FURCHE: Das heißt also, daß eine Verbesserung des Lebensstandards untrennbar immer mit einem Quantitätswachstum verbunden ist, sowohl was Rohstoffverbrauch als auch was Energieverbrauch betrifft?

STARIBACHER: Ich würde sagen, das ist eine Voraussetzung. Der Lebensinhalt ist eine Angelegenheit der Philosophie. Da bin ich als Ökonom nicht zuständig. Den Menschen Ideale zu geben, die Jugend womöglich wieder für Ideale zu begeistern, ist eine Angelegenheit der Weltanschauung, der Philosophie, der Kirche oder wer immer dafür zuständig ist.
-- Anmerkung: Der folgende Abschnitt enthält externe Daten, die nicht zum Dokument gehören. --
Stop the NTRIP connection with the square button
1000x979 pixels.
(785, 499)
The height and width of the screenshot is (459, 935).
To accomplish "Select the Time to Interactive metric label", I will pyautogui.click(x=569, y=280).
Aber als Ökonom sage ich: Wenn es eine Basis dafür geben soll, diese Philosophie auf ein gesichertes Fundament zu stellen, müssen wir ein gesundes Wirtschaftswachstum haben.

FURCHE: Wohlstand allein genügt nicht, es muß mehr werden? Es muß nicht nur besser, es muß immer mehr werden?

STARIBACHER: Schauen Sie, wenn wir sagen, wir in den reichen Industrieländern müssen mehr für die Entwicklungsländer tun, müssen wir ja auch schauen, daß wir ein noch stärkeres Wirtschaftswachstum haben, denn nur vom Zuwachs können wir den Leuten etwas geben. Versuchen Sie doch einmal, jemandem etwas wegzunehmen und zu sagen, gib was her, dort hungern die Menschen.

Er wird sagen: „I bin zwar blad, aber von mir aus, da habt ihr ein bißchen etwas", aber es wird sehr bescheiden sein. Wenn wir dagegen ein Wachstum haben, eine gestiegene Bildung haben, wird es um so leichter sein. Es wird nicht leicht sein, aber doch leichter sein, vielleicht einen doch größeren Teil dafür zu verwenden, den Hungernden mehr zu geben.